Consequently, these macrophages lose their ability to mount an interferon-mediated response when exposed to bacterial products or peanut antigens later on. It underscores how early life microbial metabolism in the gut influences the metabolic environment, significantly impacting the functional characteristics of various immune cells through epigenetic modifications, predisposing them towards inflammatory phenotypes and affecting their responsiveness to stimuli.
The speaker emphasized that early-life microbial exposure plays a crucial role in developing immune function and susceptibility to allergies later in childhood. Microbes acquired in infancy, especially in the gut, educate the immune system. The research emphasizes the importance of early microbial exposures in shaping an individual's allergic predisposition. To address this, rather than using single-species probiotics, a multi-species live microbial therapy is proposed to reprogram immune responses and promote appropriate microbiome and metabolic development in the early gut microbiome. This approach aims to enhance immune tolerance and prevent allergic diseases by shaping the immune productivity of the gut microbiome. The research utilized various datasets, including longitudinal studies on infants receiving probiotic supplementation. Results consistently show that infants at risk for allergies and asthma exhibit lower microbial diversity in their gut microbiome during their first year of life than healthy infants.

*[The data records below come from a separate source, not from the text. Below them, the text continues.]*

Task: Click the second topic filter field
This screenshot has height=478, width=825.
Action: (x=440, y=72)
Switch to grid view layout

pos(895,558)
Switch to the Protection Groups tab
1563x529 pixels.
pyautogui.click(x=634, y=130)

Furthermore, these at-risk infants demonstrate deficiencies in metabolic pathways critical for immune function. Statistical analyses identified groups of microbes that collaborate in the healthy infant gut, forming the basis for developing potential microbial therapies, which are now undergoing preclinical testing in animal models.
The first cocktail tested by researchers contained five bacterial members. It was tested in a mouse model of airway allergy, where mice were challenged with cockroach antigens. This model induces allergic airway inflammation. Six treatment groups were examined: controls without cockroach exposure, those exposed to cockroach antigen plus PBS, and a therapeutic consortium containing a specific Lactobacillus species. Another group received the Lactobacillus species alone, while another group had the therapeutic consortium without this species. A group received a heat-killed therapeutic consortium as well. The hypothesis tested was the requirement for metabolically active microbes to protect against allergic inflammation. Results showed distinct differences among the groups: animals treated with the therapeutic consortium showed pristine airways similar to those not exposed to allergens. Treatment with Lactobacillus alone was insufficient for protection. Removing Lactobacillus from the consortium eliminated airway protection, indicating the necessity of microbial interactions for full effectiveness. Additionally, only metabolically active microbial groups provided protection; the heat-killed consortium did not. Staining demonstrated differences in nucleated cell presence around air spaces, reinforcing these findings.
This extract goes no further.